Work to complete
With every picture left out, give the data below back exactly.

┄┄┄┄┄┄

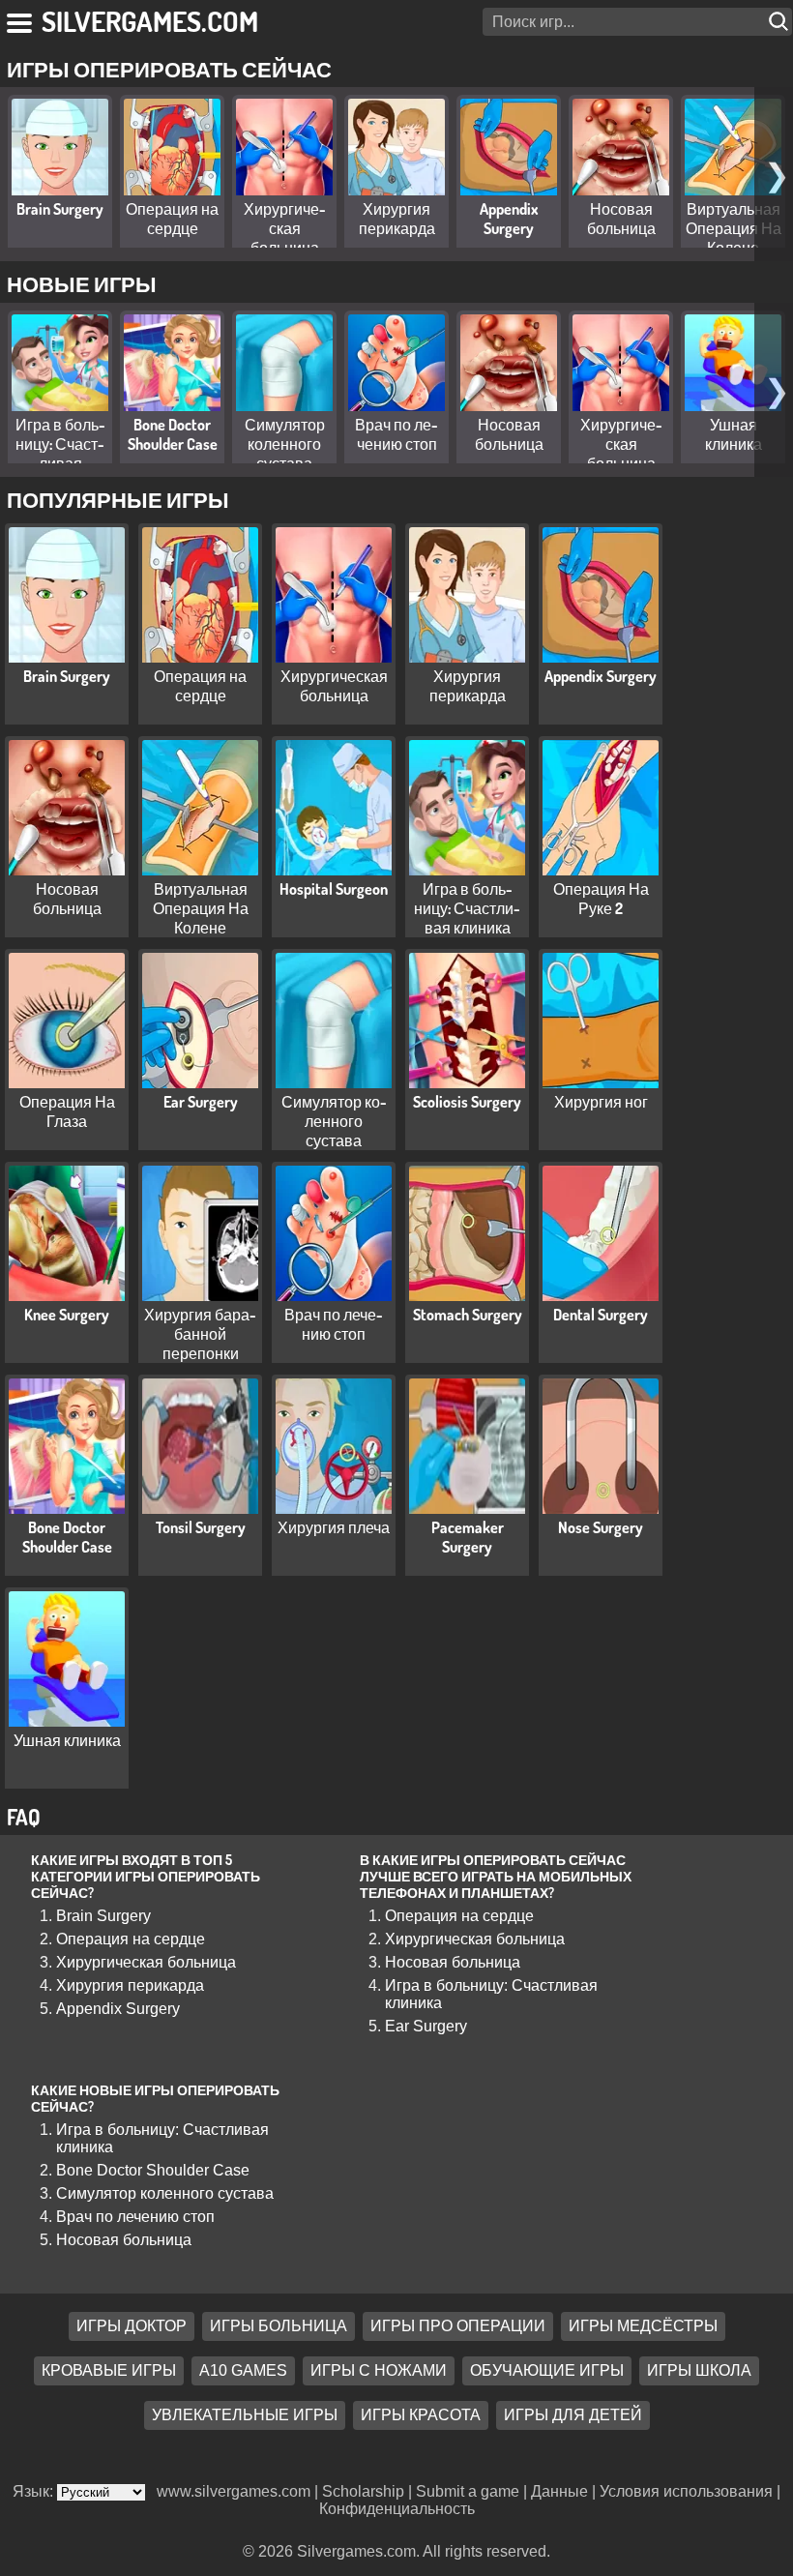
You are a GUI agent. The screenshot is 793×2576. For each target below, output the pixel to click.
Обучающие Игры (547, 2371)
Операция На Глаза (67, 1111)
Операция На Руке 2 (601, 898)
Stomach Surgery (467, 1314)
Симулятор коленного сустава (285, 444)
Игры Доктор (131, 2327)
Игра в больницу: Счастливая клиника (60, 453)
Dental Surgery (600, 1314)
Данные (559, 2491)
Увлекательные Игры (245, 2416)
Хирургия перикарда (397, 218)
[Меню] (21, 19)
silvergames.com (150, 21)
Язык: (35, 2491)
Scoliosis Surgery (467, 1101)
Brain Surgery (59, 209)
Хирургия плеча (334, 1527)
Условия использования (686, 2491)
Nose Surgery (600, 1527)
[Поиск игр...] (780, 22)
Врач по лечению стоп (396, 434)
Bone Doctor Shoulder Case (173, 434)
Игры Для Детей (573, 2416)
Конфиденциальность (397, 2509)
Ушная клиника (733, 434)
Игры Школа (699, 2371)
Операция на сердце (172, 218)
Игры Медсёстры (643, 2327)
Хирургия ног (601, 1101)
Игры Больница (278, 2327)
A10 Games (243, 2371)
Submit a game (467, 2491)
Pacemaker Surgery (467, 1537)
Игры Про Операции (457, 2327)
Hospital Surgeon (333, 889)
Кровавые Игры (109, 2371)
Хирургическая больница (285, 228)
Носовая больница (621, 218)
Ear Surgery (200, 1101)
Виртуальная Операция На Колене (733, 228)
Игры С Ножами (378, 2371)
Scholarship (363, 2491)
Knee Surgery (66, 1314)
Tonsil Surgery (201, 1527)
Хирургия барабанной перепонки (200, 1334)
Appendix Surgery (509, 218)
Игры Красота (421, 2416)
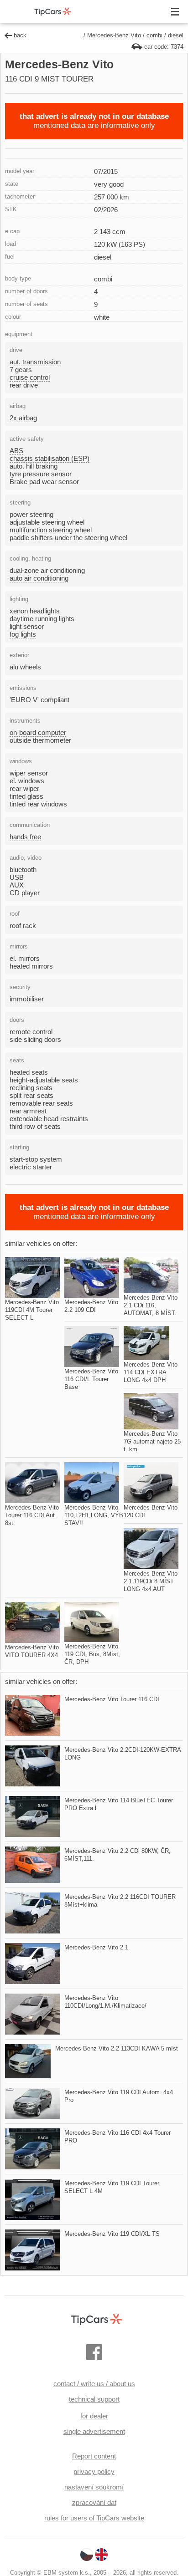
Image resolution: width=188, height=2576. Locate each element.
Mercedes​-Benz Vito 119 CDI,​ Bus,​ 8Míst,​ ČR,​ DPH (92, 1654)
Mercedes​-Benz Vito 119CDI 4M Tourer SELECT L (32, 1310)
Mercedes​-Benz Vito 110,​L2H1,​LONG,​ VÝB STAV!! (93, 1515)
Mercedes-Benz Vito (114, 35)
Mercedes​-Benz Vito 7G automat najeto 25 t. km (152, 1441)
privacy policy (94, 2471)
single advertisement (94, 2431)
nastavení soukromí (94, 2487)
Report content (94, 2456)
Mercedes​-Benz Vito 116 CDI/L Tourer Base (91, 1379)
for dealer (94, 2416)
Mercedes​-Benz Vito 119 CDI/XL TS (112, 2233)
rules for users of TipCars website (94, 2518)
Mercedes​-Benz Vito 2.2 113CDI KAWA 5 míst (116, 2048)
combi (154, 35)
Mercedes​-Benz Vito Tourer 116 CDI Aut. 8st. (32, 1515)
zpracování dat (94, 2502)
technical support (94, 2399)
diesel (175, 35)
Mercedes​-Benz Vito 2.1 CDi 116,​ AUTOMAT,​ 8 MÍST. (151, 1305)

┄┄┄┄┄┄

Written answer
You are a GUI agent. The screenshot is 793×2576. For each target below, output the pixel to click.
Обучающие Игры (547, 2371)
Операция На Глаза (67, 1111)
Операция На Руке 2 (601, 898)
Stomach Surgery (467, 1314)
Симулятор коленного сустава (285, 444)
Игры Доктор (131, 2327)
Игра в больницу: Счастливая клиника (60, 453)
Dental Surgery (600, 1314)
Данные (559, 2491)
Увлекательные Игры (245, 2416)
Хирургия перикарда (397, 218)
[Меню] (21, 19)
silvergames.com (150, 21)
Язык: (35, 2491)
Scoliosis Surgery (467, 1101)
Brain Surgery (59, 209)
Хирургия плеча (334, 1527)
Условия использования (686, 2491)
Nose Surgery (600, 1527)
[Поиск игр...] (780, 22)
Врач по лечению стоп (396, 434)
Bone Doctor Shoulder Case (173, 434)
Игры Для Детей (573, 2416)
Конфиденциальность (397, 2509)
Ушная клиника (733, 434)
Игры Школа (699, 2371)
Операция на сердце (172, 218)
Игры Медсёстры (643, 2327)
Хирургия ног (601, 1101)
Игры Больница (278, 2327)
A10 Games (243, 2371)
Submit a game (467, 2491)
Pacemaker Surgery (467, 1537)
Игры Про Операции (457, 2327)
Hospital Surgeon (333, 889)
Кровавые Игры (109, 2371)
Хирургическая больница (285, 228)
Носовая больница (621, 218)
Ear Surgery (200, 1101)
Виртуальная Операция На Колене (733, 228)
Игры С Ножами (378, 2371)
Scholarship (363, 2491)
Knee Surgery (66, 1314)
Tonsil Surgery (201, 1527)
Хирургия барабанной перепонки (200, 1334)
Appendix Surgery (509, 218)
Игры Красота (421, 2416)
Image resolution: width=188, height=2576. Locate each element.
Mercedes​-Benz Vito 119 CDI,​ Bus,​ 8Míst,​ ČR,​ DPH (92, 1654)
Mercedes​-Benz Vito 119CDI 4M Tourer SELECT L (32, 1310)
Mercedes​-Benz Vito 110,​L2H1,​LONG,​ VÝB STAV!! (93, 1515)
Mercedes-Benz Vito (114, 35)
Mercedes​-Benz Vito 7G automat najeto 25 t. km (152, 1441)
privacy policy (94, 2471)
single advertisement (94, 2431)
nastavení soukromí (94, 2487)
Report content (94, 2456)
Mercedes​-Benz Vito 116 CDI/L Tourer Base (91, 1379)
for dealer (94, 2416)
Mercedes​-Benz Vito 119 CDI/XL TS (112, 2233)
rules for users of TipCars website (94, 2518)
Mercedes​-Benz Vito 2.2 113CDI KAWA 5 míst (116, 2048)
combi (154, 35)
Mercedes​-Benz Vito Tourer 116 CDI Aut. 8st. (32, 1515)
zpracování dat (94, 2502)
technical support (94, 2399)
diesel (175, 35)
Mercedes​-Benz Vito 2.1 CDi 116,​ AUTOMAT,​ 8 MÍST. (151, 1305)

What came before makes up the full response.